2. Übertragen Eltern auf ihre Kinder einen Betrieb oder einen Mitunternehmeranteil, ohne daß dabei der Wert der Leistung und der Gegenleistung nach kaufmännischen Gesichtspunkten gegeneinander abgewogen werden, so spricht, wie der BFH in ständiger Rechtsprechung immer wieder betont hat, eine nur in besonderen Ausnahmefällen zu widerlegende Vermutung für den familiären, außerbetrieblichen Charakter der Betriebs- oder Anteilsübertragung und damit auch für die außerbetriebliche Natur der im Zusammenhang mit dieser Übertragung zugesagten Leistungen (vgl. z. B. BFH-Entscheidungen IV 1/65, a. a. O.; IV 299/62 vom 25. August 1966, BFHE 86, 797, BStBl II 1966, 675; IV 190/62 vom 3. August 1966, BFHE 86, 807, BStBl II 1966, 679; IV 8/62 U vom 23. Januar 1964, BFHE 79, 516, BStBl III 1964, 422 mit weiteren Nachweisen). Die Vermutung greift nicht nur dann ein, wenn die Leistungen, insbesondere die Rente erst bei der Übertragung des Betriebs oder Mitunternehmeranteils zugesagt wird, sondern in gleicher Weise, wenn, wie im Streitfall, dem Vater als Gesellschafter im Gesellschaftsvertrag die Möglichkeit eingeräumt wird, seinen Austritt aus der Gesellschaft zu erklären und für diesen Fall vorgesehen wird, daß der Kapitalanteil des ausscheidenden Gesellschafters auf seine Kinder gegen Zahlung insbesondere einer Rente übergeht. Eine derartige Vereinbarung kommt zivilrechtlich einem bindenden Angebot auf Abschluß eines Austrittsvertrags mit Zusage einer Rentenleistung und damit einer erst bei der Übertragung des Mitunternehmeranteils zugesagten Rentenleistung gleich.

3. Die Revision meint nun allerdings, die für die außerbetriebliche Natur der Leistungen der OHG sprechende Vermutung sei im Streitfall widerlegt, weil der typische Fall einer betrieblichen Versorgungsrente vorliege.

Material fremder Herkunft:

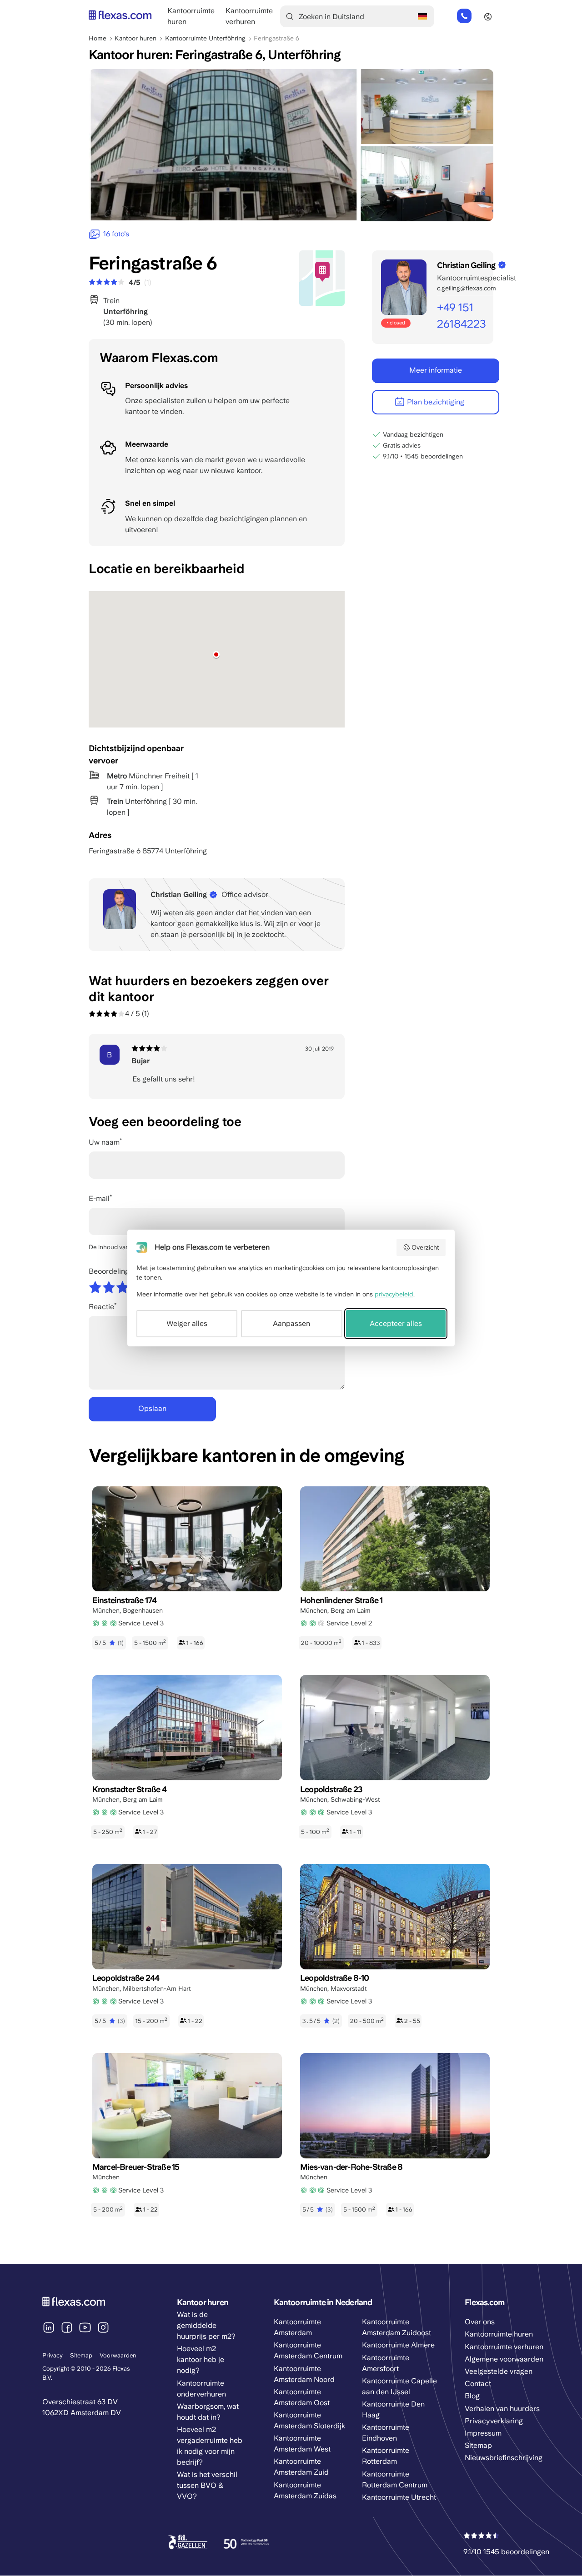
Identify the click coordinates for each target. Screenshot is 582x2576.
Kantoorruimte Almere (398, 2345)
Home (97, 38)
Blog (472, 2396)
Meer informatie (435, 370)
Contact (478, 2383)
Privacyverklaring (494, 2421)
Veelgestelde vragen (498, 2371)
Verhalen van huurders (502, 2408)
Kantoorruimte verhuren (504, 2346)
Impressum (483, 2433)
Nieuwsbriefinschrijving (503, 2457)
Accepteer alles (396, 1323)
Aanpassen (291, 1323)
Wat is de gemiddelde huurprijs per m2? (206, 2325)
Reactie (101, 1306)
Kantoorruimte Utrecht (399, 2497)
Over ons (480, 2321)
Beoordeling (109, 1271)
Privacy (52, 2355)
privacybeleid (394, 1294)
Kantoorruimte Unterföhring (205, 38)
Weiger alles (186, 1323)
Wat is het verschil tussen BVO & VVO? (207, 2485)
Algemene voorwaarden (504, 2359)
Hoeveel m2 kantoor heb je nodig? (200, 2359)
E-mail (99, 1198)
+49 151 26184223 (464, 16)
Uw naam (104, 1142)
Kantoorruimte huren (499, 2334)
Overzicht (425, 1247)
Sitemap (81, 2355)
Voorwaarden (118, 2355)
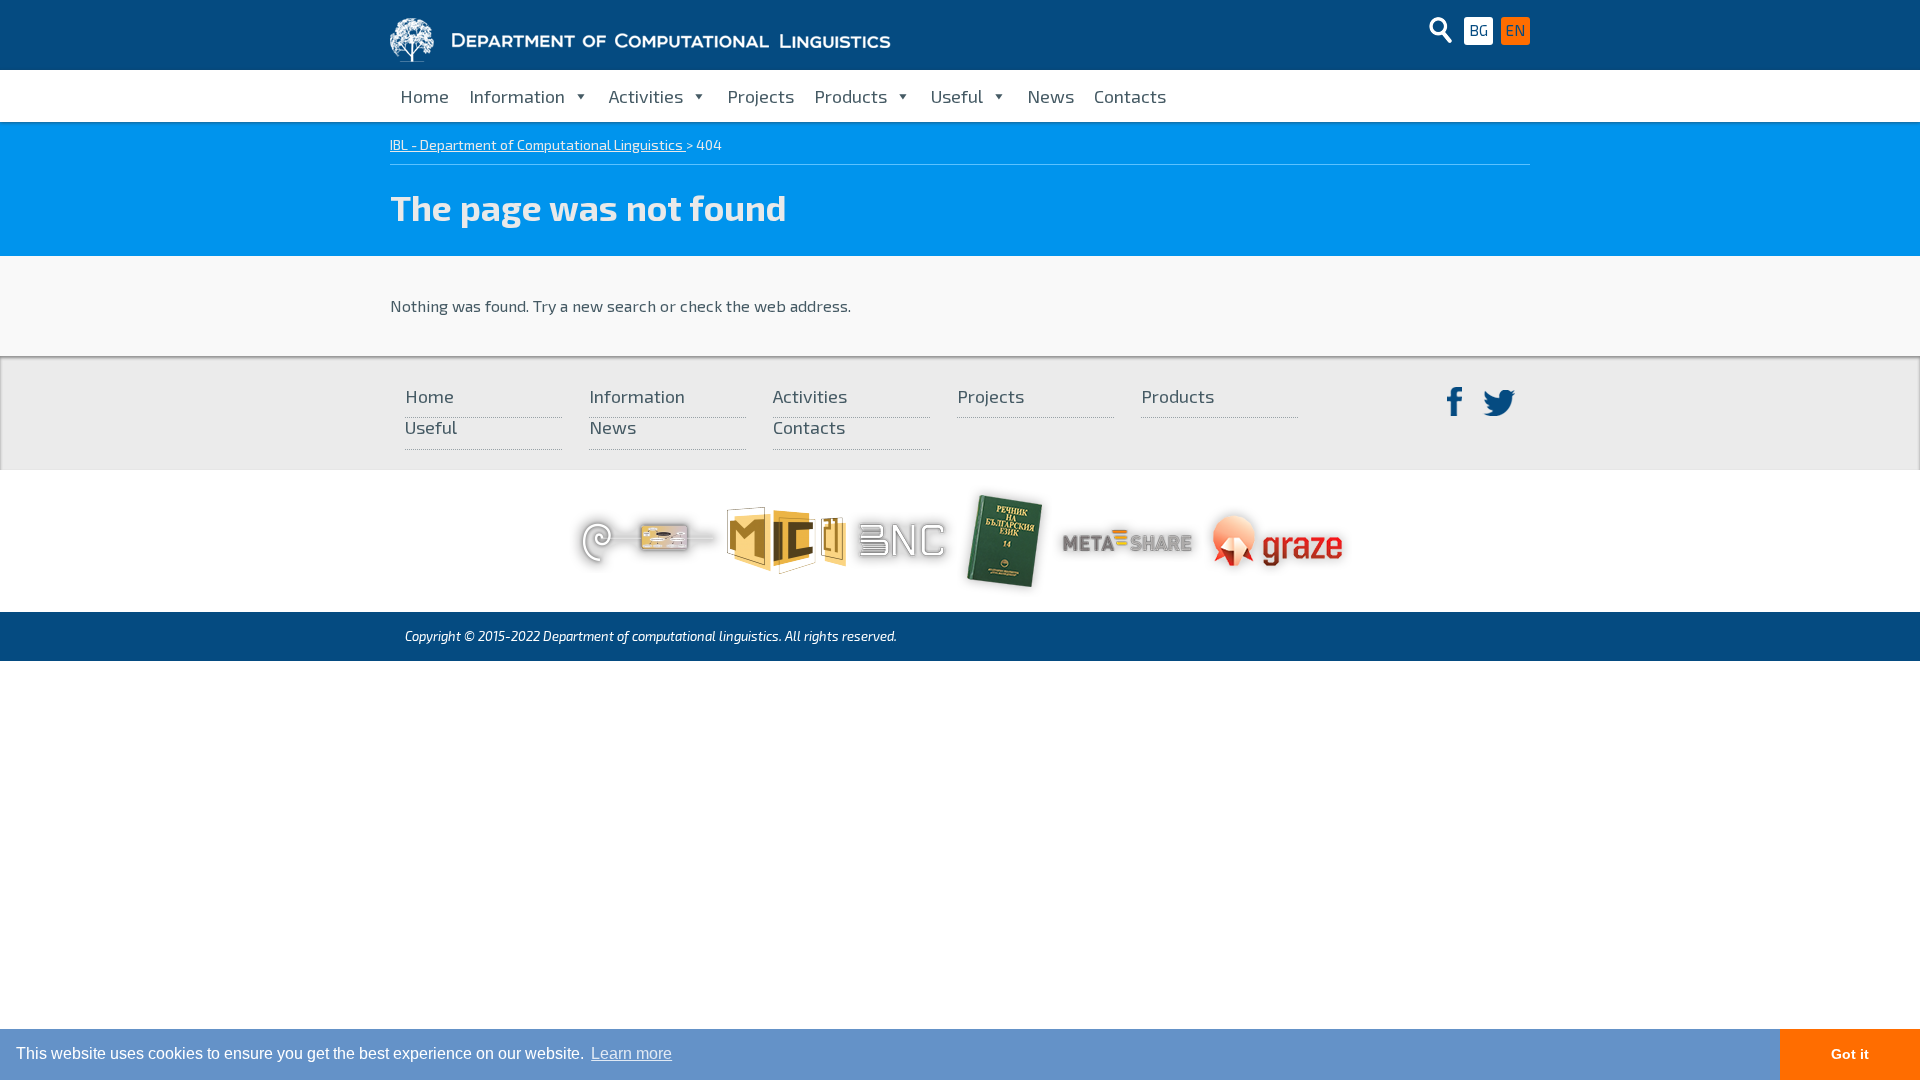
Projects (760, 96)
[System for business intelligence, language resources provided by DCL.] (1277, 538)
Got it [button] (1850, 1054)
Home (424, 96)
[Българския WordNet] (648, 538)
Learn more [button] (631, 1053)
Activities (646, 96)
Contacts (1130, 96)
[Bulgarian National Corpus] (902, 538)
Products (850, 96)
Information (517, 96)
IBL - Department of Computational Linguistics (538, 144)
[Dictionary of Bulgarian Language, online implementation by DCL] (1004, 538)
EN (1515, 30)
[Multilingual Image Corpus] (787, 538)
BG (1478, 30)
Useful (957, 96)
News (1050, 96)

Die von der Vorentscheidung zitierten Rechtsgrundsätze bezögen sich nur auf die Unterscheidung von betrieblichen Veräußerungsrenten und privaten Versorgungsrenten; das FG habe nur eine betriebliche Veräußerungsrente verneint und damit eigentlich über die Frage, ob eine betriebliche Versorgungsrente vorliege, gar nicht entschieden.

Diese Rüge ist nicht begründet. Die Revision verkennt die Rechtsgrundsätze, nach denen bei Rentenvereinbarungen zwischen Angehörigen zu unterscheiden ist, ob die zugesagte Rente als betriebliche Versorgungsrente oder als außerbetriebliche Rente zu werten ist.

Es entspricht dem Wesen einer betrieblichen Versorgungsrente, daß diese kein Entgelt für die Übertragung bestimmter Wirtschaftsgüter, sondern eine Vergütung für die vom Rentenberechtigten erbrachten Dienstleistungen darstellt (vgl. z. B. BFH-Urteile IV 8/62 U, a. a. O.; IV 378/61 U vom 17. Dezember 1964, BFHE 81, 471, BStBl III 1965, 170).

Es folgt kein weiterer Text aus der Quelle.